YOUR INSTRUCTIONS: Turn the lines from the one with "info@icgchemicals.com (1421, 281)" through the last line of the entries into a JSON list of strings, one string per line, with blank lines left out.
───── LISTED RECORDS
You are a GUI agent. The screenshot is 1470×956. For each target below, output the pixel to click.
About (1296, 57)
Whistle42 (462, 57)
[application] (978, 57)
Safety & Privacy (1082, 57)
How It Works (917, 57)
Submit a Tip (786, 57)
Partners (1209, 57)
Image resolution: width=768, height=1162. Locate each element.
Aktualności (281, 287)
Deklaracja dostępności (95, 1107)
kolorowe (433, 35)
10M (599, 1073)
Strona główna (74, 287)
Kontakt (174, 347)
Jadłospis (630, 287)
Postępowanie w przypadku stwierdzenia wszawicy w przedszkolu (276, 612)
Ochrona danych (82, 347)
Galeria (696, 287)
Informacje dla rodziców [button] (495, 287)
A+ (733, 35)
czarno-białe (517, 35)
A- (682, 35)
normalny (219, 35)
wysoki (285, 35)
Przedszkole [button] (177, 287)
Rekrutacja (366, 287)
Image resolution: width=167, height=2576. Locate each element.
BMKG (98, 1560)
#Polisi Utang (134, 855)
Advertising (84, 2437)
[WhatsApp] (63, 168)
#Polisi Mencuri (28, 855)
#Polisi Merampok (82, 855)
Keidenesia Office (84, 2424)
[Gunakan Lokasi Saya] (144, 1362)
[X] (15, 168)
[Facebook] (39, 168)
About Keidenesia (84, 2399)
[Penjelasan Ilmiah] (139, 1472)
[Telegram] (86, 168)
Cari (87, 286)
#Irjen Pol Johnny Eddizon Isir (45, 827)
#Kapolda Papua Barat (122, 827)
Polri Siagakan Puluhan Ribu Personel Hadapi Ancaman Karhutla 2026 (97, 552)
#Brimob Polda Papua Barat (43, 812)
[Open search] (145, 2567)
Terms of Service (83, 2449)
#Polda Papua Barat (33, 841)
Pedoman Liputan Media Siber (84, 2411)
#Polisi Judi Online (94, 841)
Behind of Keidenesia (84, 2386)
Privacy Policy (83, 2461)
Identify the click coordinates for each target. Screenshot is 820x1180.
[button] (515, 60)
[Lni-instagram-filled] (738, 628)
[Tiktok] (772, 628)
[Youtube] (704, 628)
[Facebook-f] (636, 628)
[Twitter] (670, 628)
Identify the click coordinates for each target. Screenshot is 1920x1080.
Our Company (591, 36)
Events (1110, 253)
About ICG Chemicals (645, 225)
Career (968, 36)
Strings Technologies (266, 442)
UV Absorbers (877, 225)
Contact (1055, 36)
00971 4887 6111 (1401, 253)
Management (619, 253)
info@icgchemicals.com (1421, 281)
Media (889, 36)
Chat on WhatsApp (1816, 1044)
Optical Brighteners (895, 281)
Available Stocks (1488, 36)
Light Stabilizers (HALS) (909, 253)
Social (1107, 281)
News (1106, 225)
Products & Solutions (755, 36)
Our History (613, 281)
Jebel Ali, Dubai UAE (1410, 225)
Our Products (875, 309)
──────────
EXERCISE OUTPUT:
[
  "info@icgchemicals.com (1421, 281)",
  "Media (889, 36)",
  "Chat on WhatsApp (1816, 1044)",
  "Optical Brighteners (895, 281)",
  "Available Stocks (1488, 36)",
  "Light Stabilizers (HALS) (909, 253)",
  "Social (1107, 281)",
  "News (1106, 225)",
  "Products & Solutions (755, 36)",
  "Our History (613, 281)",
  "Jebel Ali, Dubai UAE (1410, 225)",
  "Our Products (875, 309)"
]